Kepler said, in effect, that it was unnecessary to postulate angelic intervention to explain the moon's orbit. William of Ockham, an English Franciscan friar, was excommunicated for leaving Avignon without permission. One can suspect that the principle of parsimony that he espoused was not especially popular with establishmentarians.

In statistics, we would generally refer to models with supernumerary postulates as overfit or predictive/extrapolative, and testing for overfitting or extrapolation is not merely a matter of doing controlled experiments as comparison between two models does not address the parsimony or predictive accuracy of either one. As Einstein intimated, one should only postulate the least number of relevant variables that adequately explains the data, and no fewer. Note the implication of deterministic data interpretation. If a predictive model is based upon an assumption, then whichever prediction is being made either has to be related to some hypothesis that is verifiable and deterministic, or we are engaging in what physicists call 'hand-waving'.

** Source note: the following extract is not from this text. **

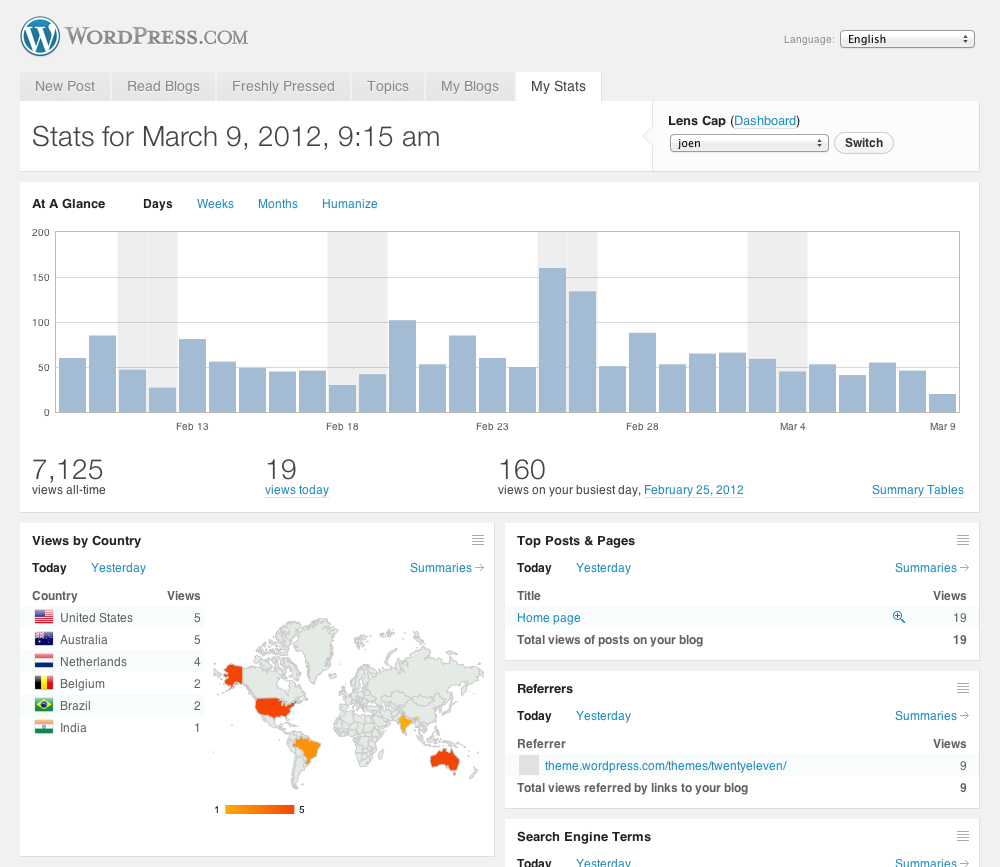Screen dimensions: 1000x867
Task: Click the magnifier icon beside Home page
Action: pyautogui.click(x=898, y=617)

Re: Olle Häggström's question "...illustrating the pitfalls of data mining and related techniques." This can happen if one fails entirely to postulate a pre hoc deterministic context. In this case, the numerical analysis invites no deterministic interpretation, and invites us to discount hypothesis testing, and as such the interpretation invokes faith, not science. Such efforts, if done conscientiously, are likely to be futile, and even the declaration of a miraculous event is often based upon faith-based determinism. As if we needed further on this, Newton spent most of his lifetime's intellectual activity looking for numerical structure within the bible, and yet was silent on that topic. It is plausible to ascribe that failure, along with Newton's secret failure to deduce chemistry having only alchemy as a starting point, to problems that he could not solve. Thus, even physicists, including Newton who was arguably the first physicist, can fall victim to their own unverifiable imaginings. Nor has this ever ceased to be problematic. For example, string theorists have faith that eventually something verifiable will eventually result from their current multi-dimensional exercises in pure mathematics, and so far, there is nothing of the sort.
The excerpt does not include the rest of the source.